Cod. SIMP017 - ABSTRACT


Title: WRITING PRACTICES AT SCHOOL: THE SPECIFICITY OF THE WRITING ENUNCIATION

Coordenators/Institutions:
PASCOALINA BAILON DE OLIVEIRA SALEH (UEPG; PPG EM FILOLOGIA E LÍNGUA PORTUGUESA DA USP/PNPD CAPES)
ELIANA VASCONCELOS DA SILVA ESAVEL (UFPB)
MANOEL LUIZ GONÇALVES CORRÊA (DEBATEDOR – USP)

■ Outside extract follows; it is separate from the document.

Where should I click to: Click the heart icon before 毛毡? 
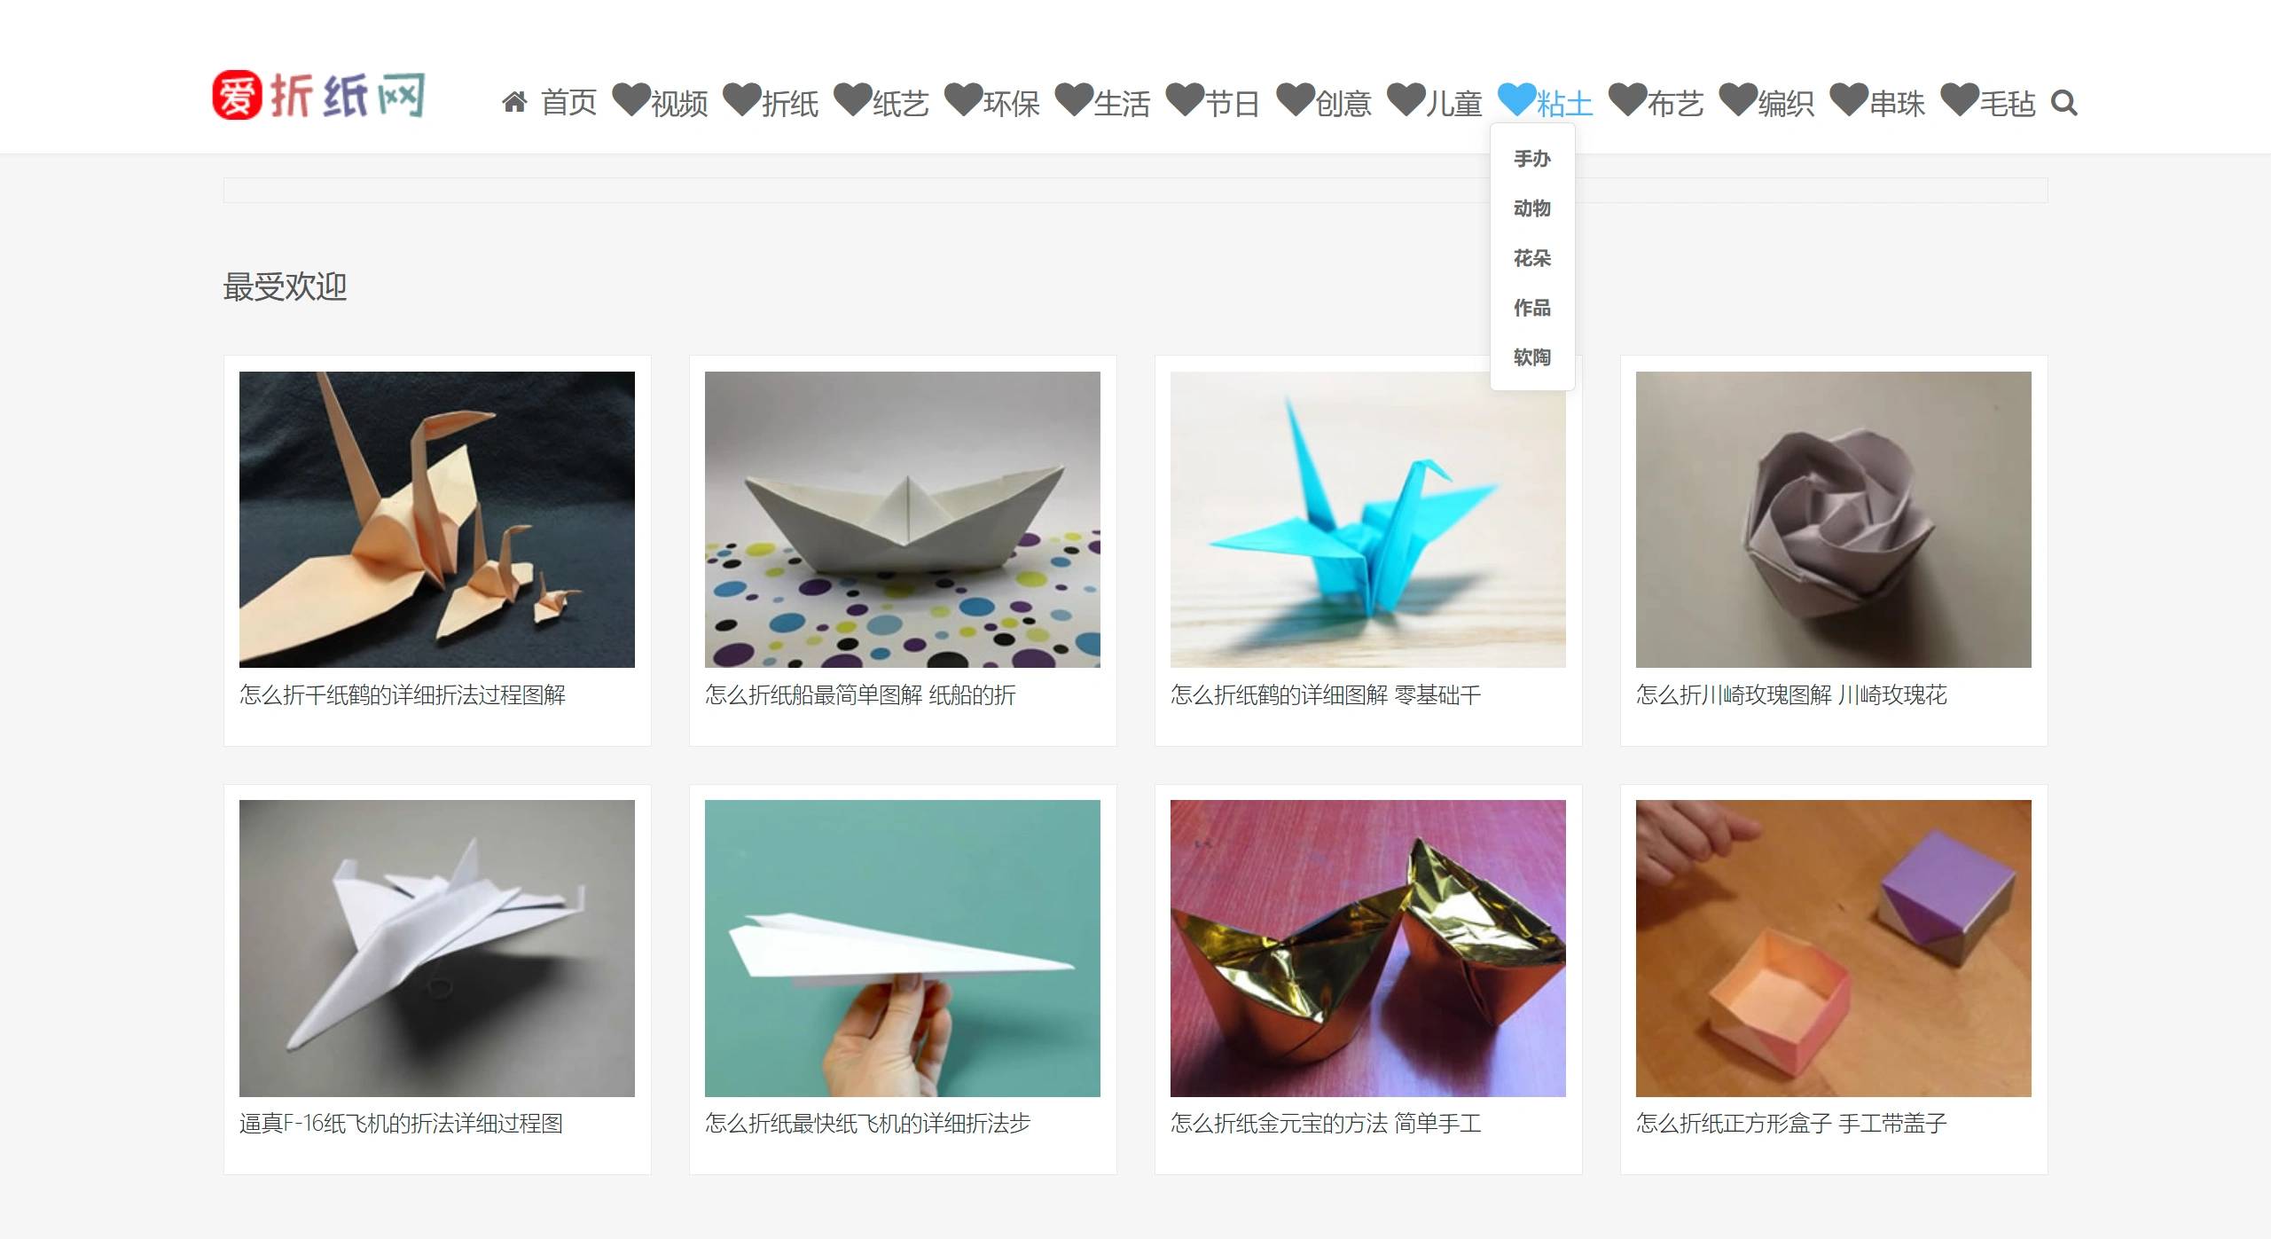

Abstract: This symposium aims to broaden discussions which have been made in the research group “Practices of reading and writing in Portuguese as mother tongue” (CNPq). It assumes that speech and writing have the same means, but each one organizes them in a specific way, giving rise to different enunciation modes.  Therefore, the proposed focus of discussion is the specificity of the writing enunciation mode and its implications for the teaching of writing as a social practice, also considering its dialogical dimension and its realization through discursive genres. Thus it will receive proposals from different theoretical and methodological perspectives, resulting from works of faculty and student researchers that addresses issues such as: the relationship between speech and writing; the inherent heterogeneity of the writing; characteristic linguistic, textual and discursive aspects of written genres; writing in digital media and social networks; school and non-school writing practices, among others. It is expected to bring up new problems, questions and reflections on themes already well discussed, but that still challenge researchers and teaching professionals. In addition, it is intended that the discussions will lead to effective actions that contribute to improving the quality of writing and learning teaching. The researches to be presented can be based in different theoretical-methodological conceptions like: a) semiotic studies of Russian trends developed by members of Bakhtin Circle; b) semantic studies structured in conceptions of French theories of enunciation and discourse developed by authors like Michel Pêcheux, Jean Jacques Courtine, Dominique Maingueneau and Jacqueline Authier-Revuz.

Keywords: Writing; enunciation; language practices; teaching.